▶ _WHAT THE EXERCISE ASKS_:
Every line in the data below that holds "Given" should be found and copied.

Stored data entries
————

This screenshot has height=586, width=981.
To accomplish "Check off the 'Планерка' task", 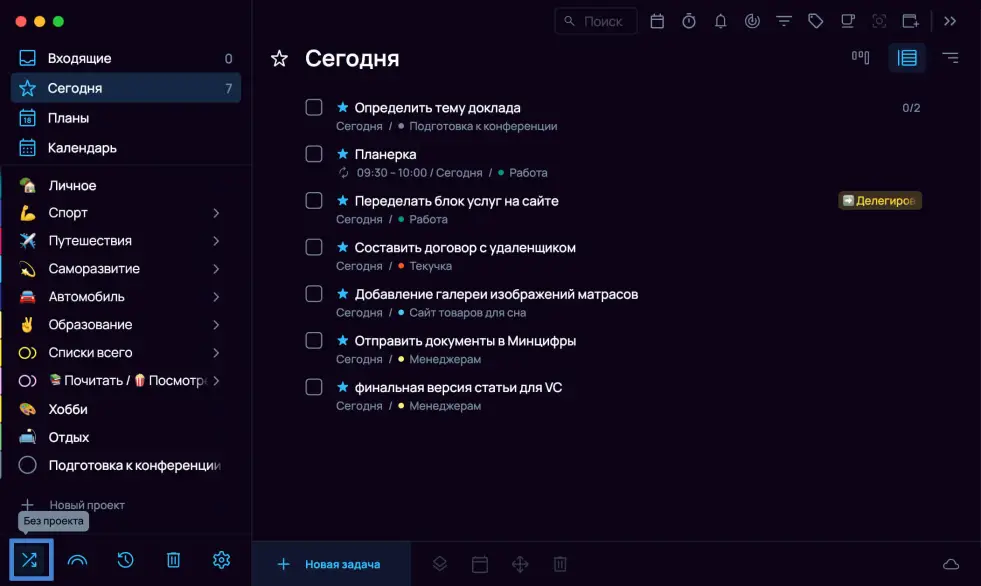I will click(x=314, y=154).
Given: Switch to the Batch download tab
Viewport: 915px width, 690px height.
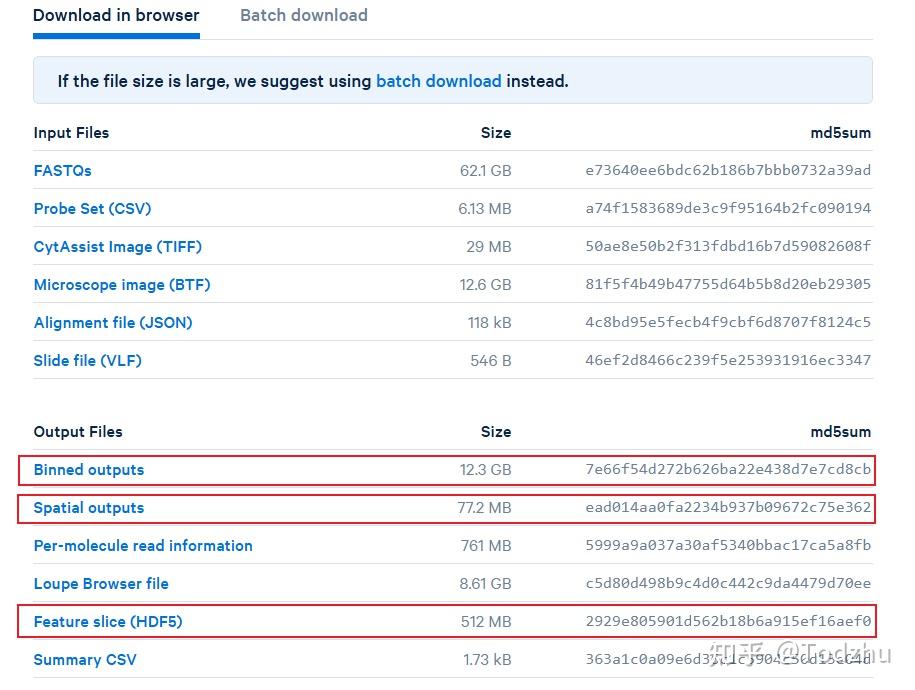Looking at the screenshot, I should click(304, 16).
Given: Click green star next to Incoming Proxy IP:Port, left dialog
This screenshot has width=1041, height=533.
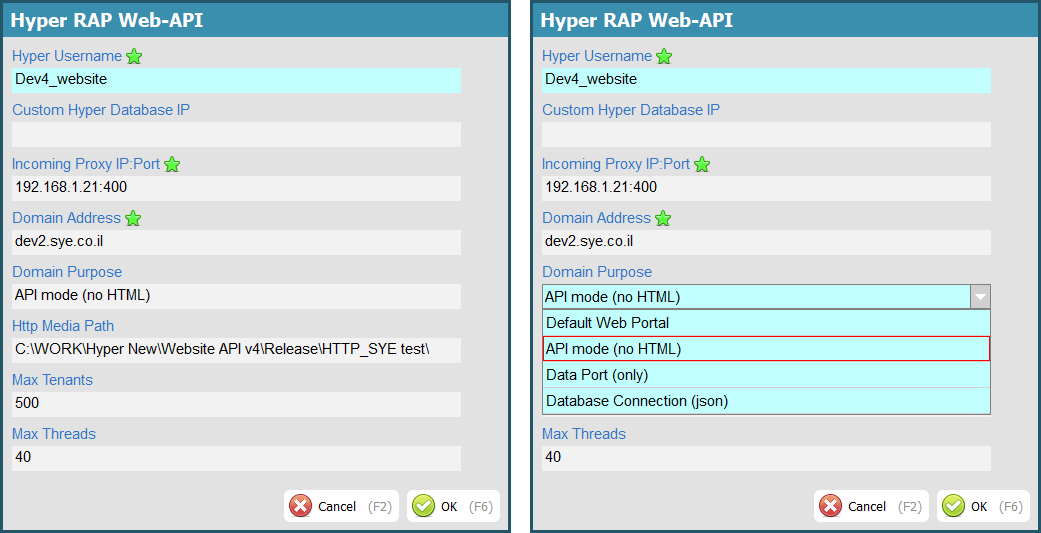Looking at the screenshot, I should tap(172, 165).
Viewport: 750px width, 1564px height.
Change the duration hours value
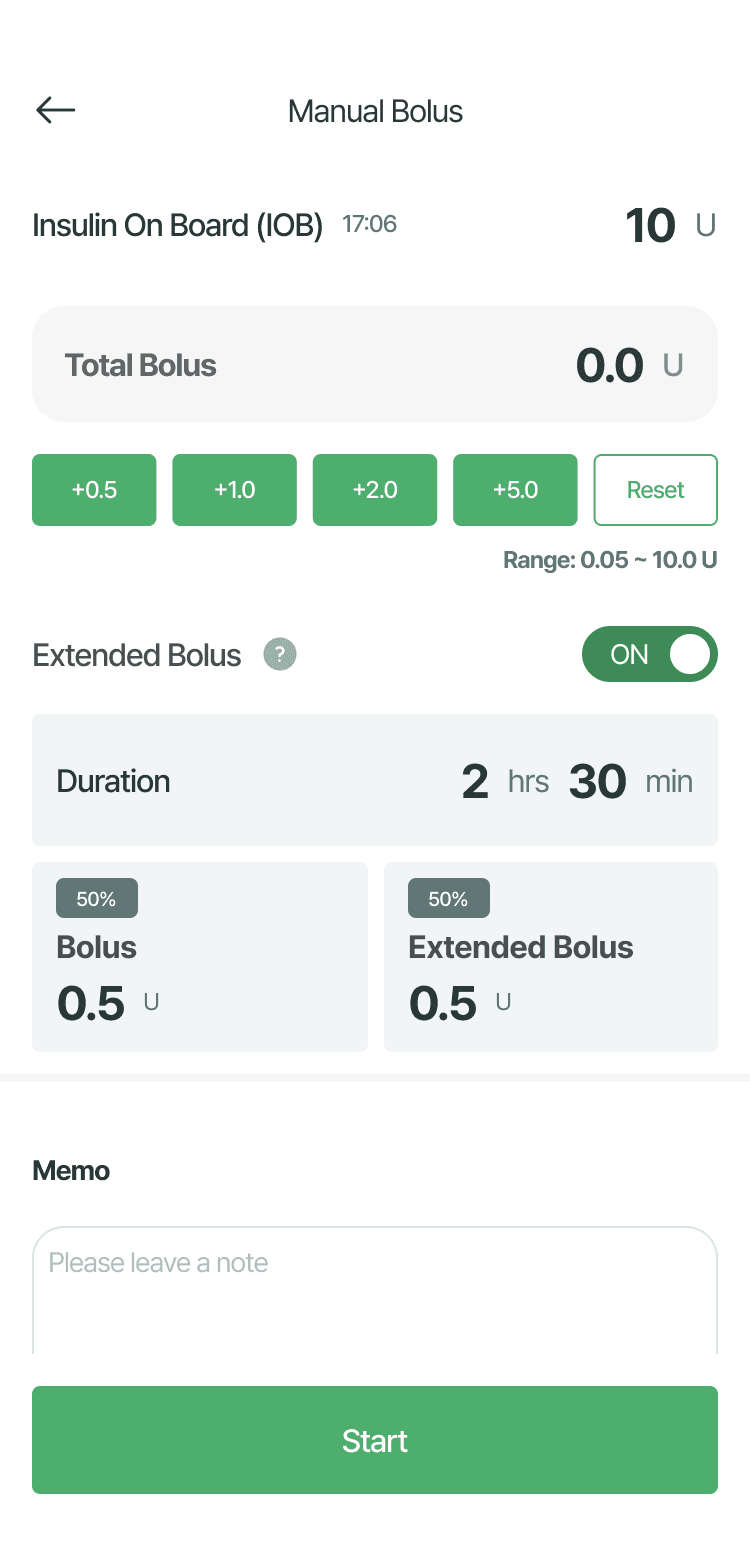pos(476,781)
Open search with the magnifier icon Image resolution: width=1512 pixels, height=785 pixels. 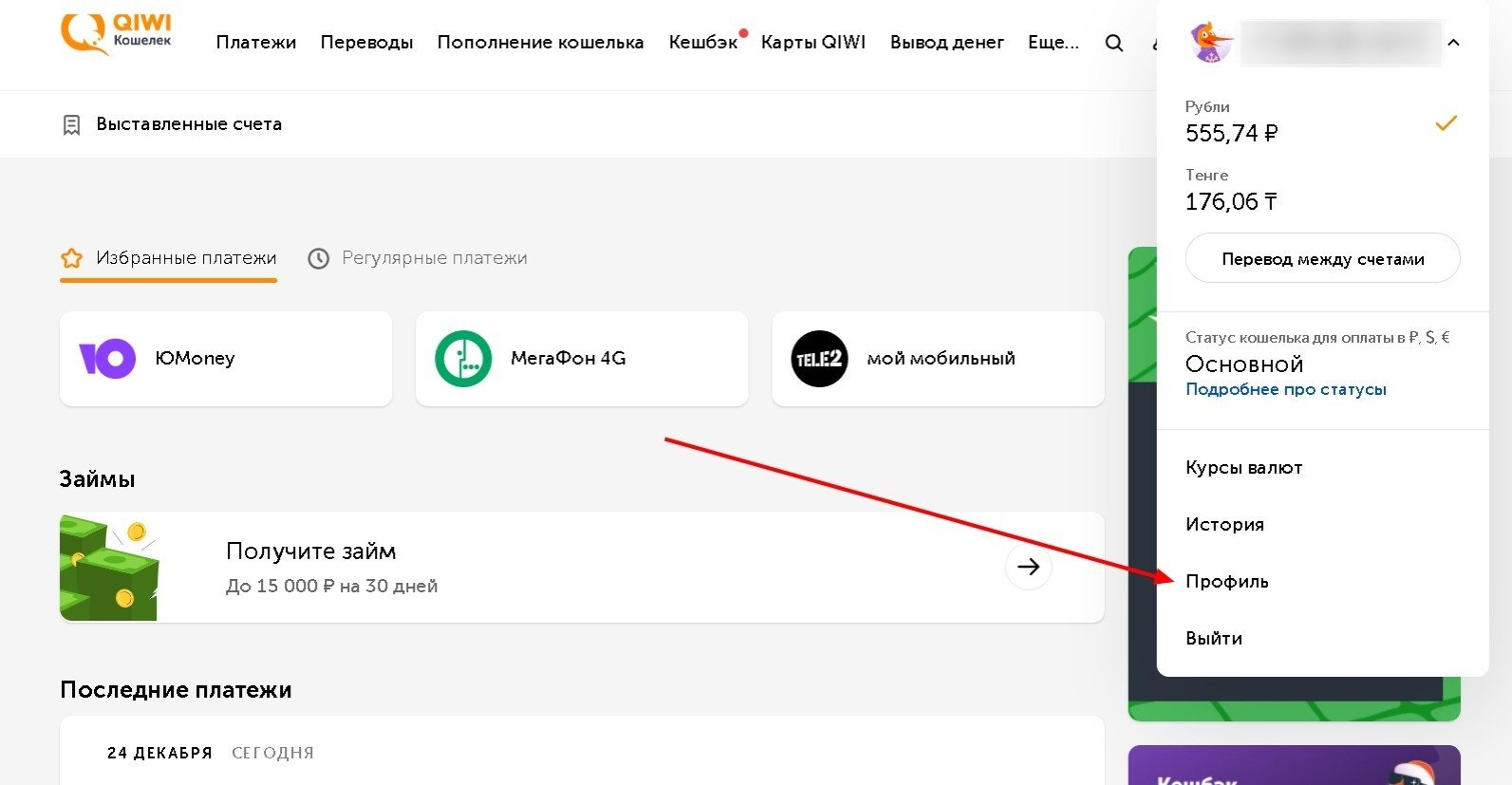[1114, 43]
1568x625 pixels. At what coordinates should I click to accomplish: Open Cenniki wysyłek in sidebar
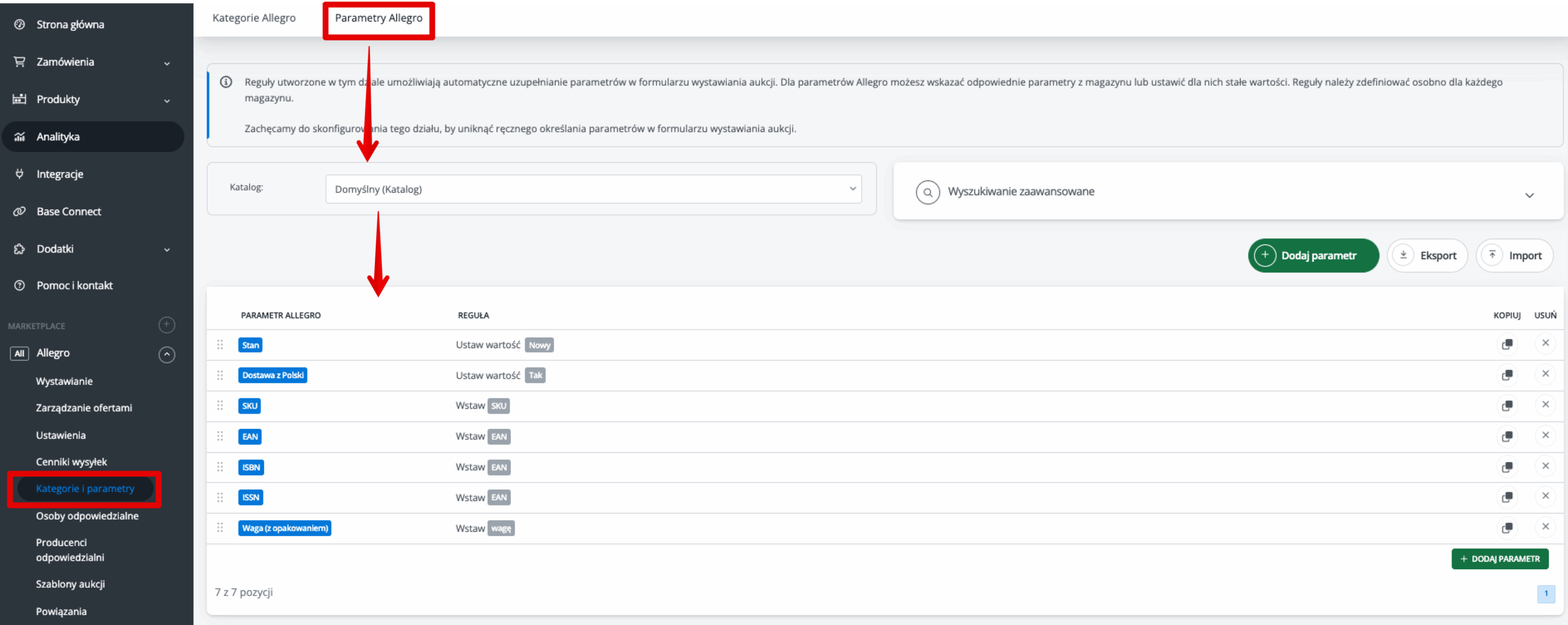[72, 462]
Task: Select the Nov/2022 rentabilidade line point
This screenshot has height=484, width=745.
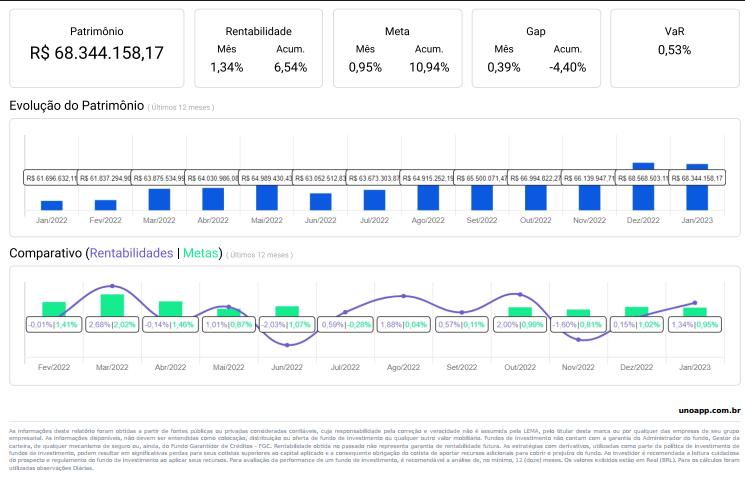Action: tap(579, 341)
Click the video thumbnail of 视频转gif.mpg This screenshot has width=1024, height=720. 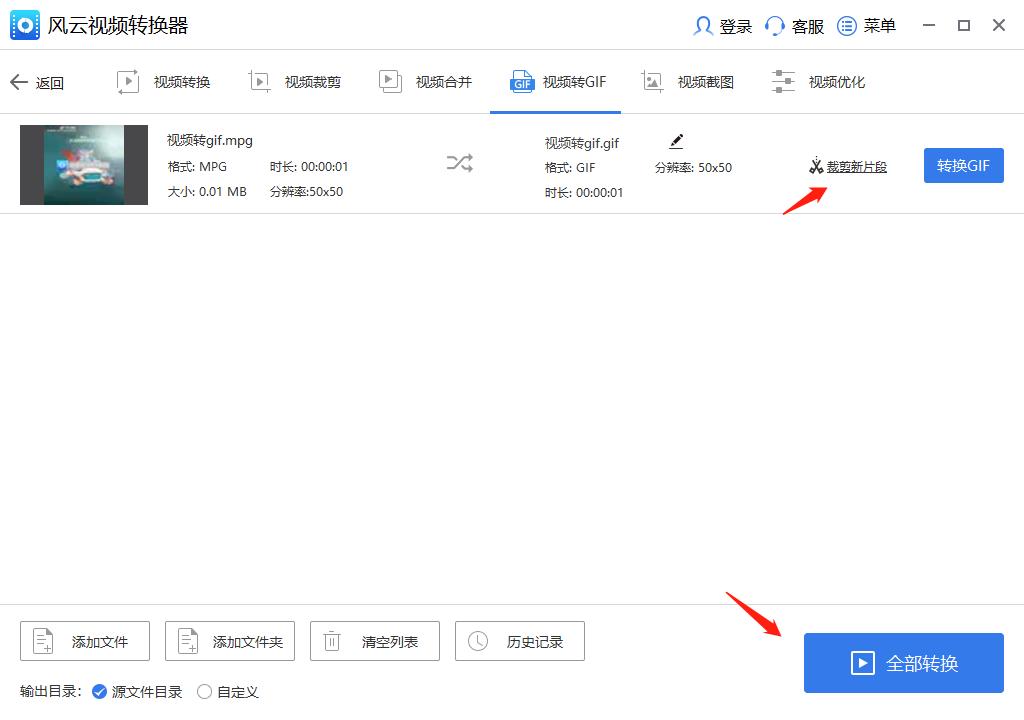pyautogui.click(x=84, y=164)
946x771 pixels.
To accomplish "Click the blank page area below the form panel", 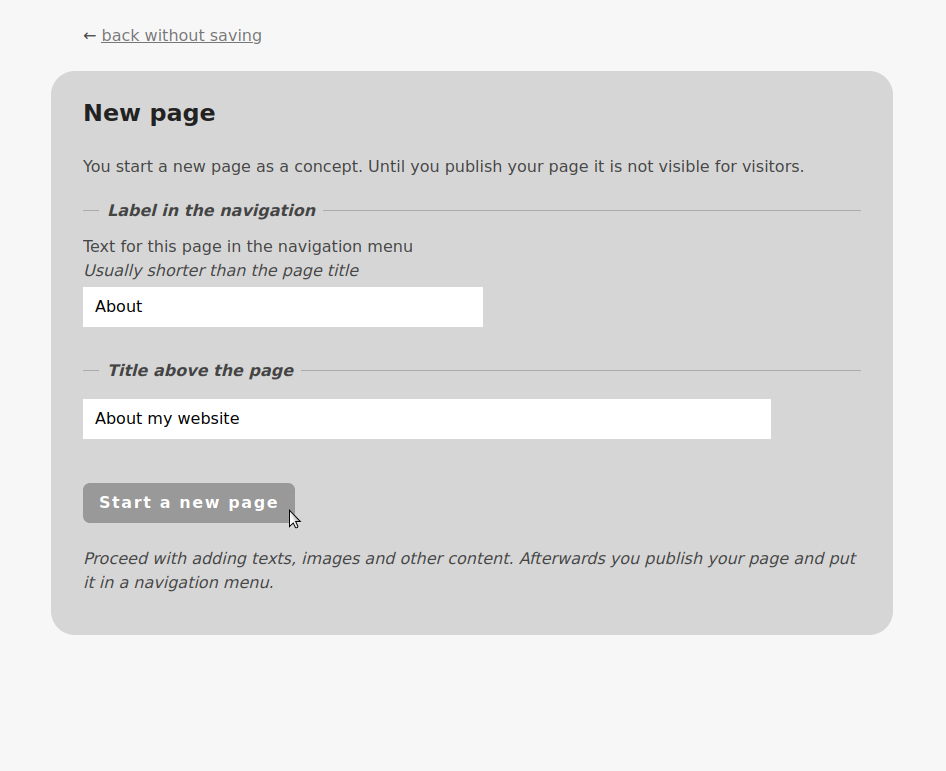I will coord(472,700).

————

▶ _RESPONSE TO THE EXERCISE_:
Given: Switch to the Batch download tab
Given: Click green star next to Incoming Proxy IP:Port, left dialog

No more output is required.